Outro perfil de vendas à China

Outro perfil de vendas à China

Florianópolis, 13.7.13 – Essa semana dois especialistas da Organização Mundial do Comércio (OMC) alertaram que a pauta de exportação do Brasil à China, principal parceiro comercial do país, é pobre. A falta de uma política comercial colocou, em poucos anos, o país no degrau mais baixo, ou seja, com venda de commodities e exportação de itens de menor valor agregado. Para o diretor de Relações Industriais da Federação das Indústrias de SC (Fiesc), Henry Quaresma, autor do livro Fator China, que aborda os negócios com o país asiático, a pauta de commodities àquele mercado é expressiva, mas há oportunidades de mudança. Segundo ele, o governo chinês está fortalecendo o mercado interno e os ricos do país querem comprar itens de luxo do exterior. Por isso, Quaresma acredita que empresas catarinenses que oferecem itens com alta tecnologia e design terão mais condições de competir no mercado chinês. Ele cita alimentos, equipamentos, móveis, confecções, software e metalurgia de precisão.

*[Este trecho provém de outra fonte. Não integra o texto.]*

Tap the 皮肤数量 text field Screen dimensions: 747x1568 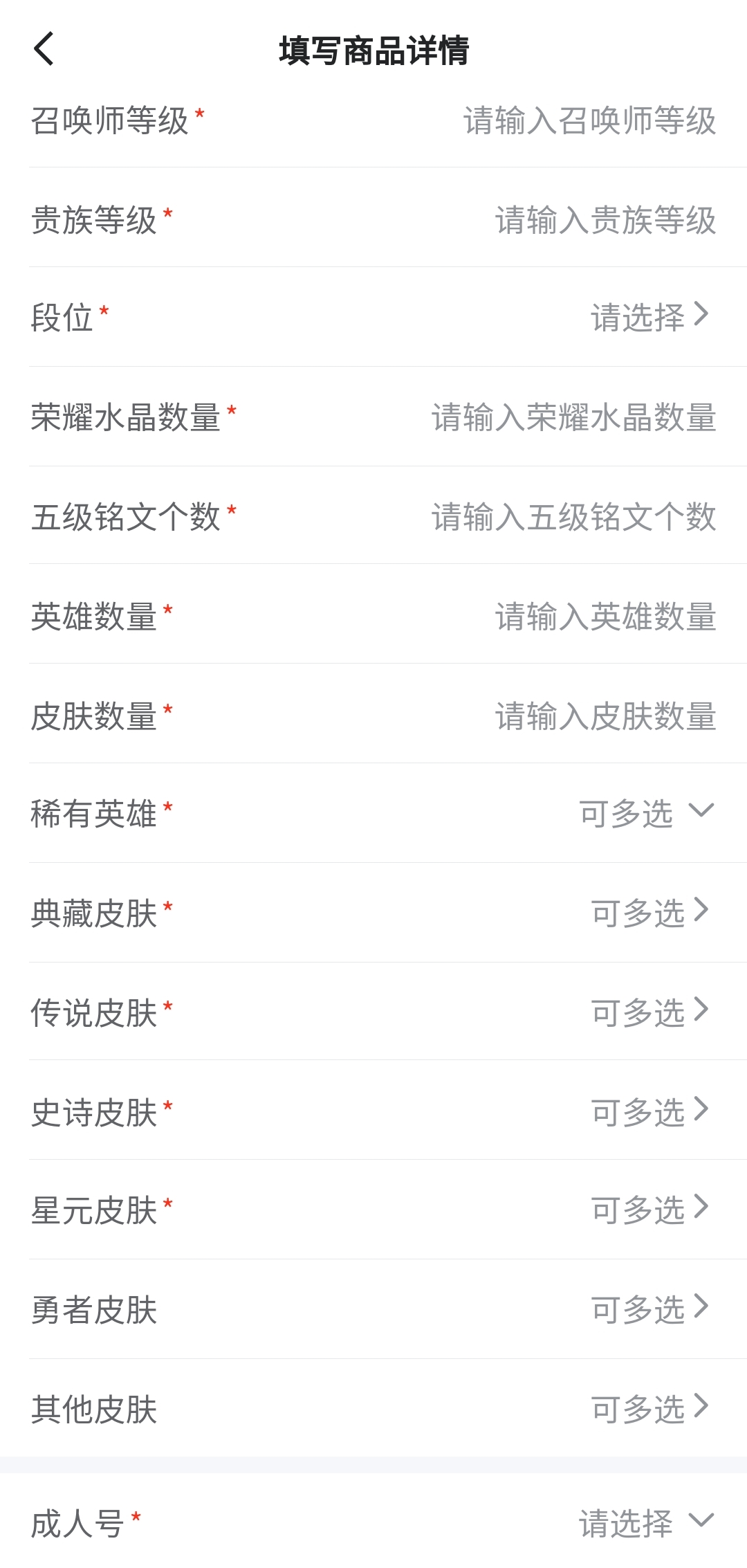pos(605,716)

Uma bacia de R$ 300 milhões

O Complexo Portuário de Itajaí e Navegantes vai receber investimento de R$ 300 milhões para criar uma nova bacia de evolução, adequar o canal de acesso para navios maiores e continuar competitivo. É que os armadores estão preferindo navios de 366 metros de comprimento ou mais. Os recursos virão dos governos federal e estadual. Dirigentes dos não medem esforços para que o projeto, que tem apoio especial do governador Raimundo Colombo, saia logo do papel.

Ao Japão

A BRF, dona das marcas Sadia e Perdigão, será a primeira empresa a exportar carne suína ao Japão. A companhia embarca o primeiro contêiner, domingo, com cortes da unidade de Campos Novos. A BRF foi a primeira a usar a autorização sanitária para carne suína de SC ao país asiático. No final do mês passado embarcou lote à embaixada por avião.

Porto de Itajaí

O embarque da BRF ao Japão será pelo terminal do complexo de Itajaí, operado pela APM. Segundo o diretor do Porto de Itajaí, Héder Cassiano Moritz, o otimismo com esse novo mercado também é grande. Vai aquecer mais a movimentação do complexo, que embarcou 60,4 mil contêineres até junho.

3 bilhões de dólares

Foi a receita do Brasil com as exportações de carne bovina no primeiro semestre do ano, 14,6% superior ao valor dos mesmos meses de 2012. A expectativa é alcançar mais de US$ 6 bilhões este ano.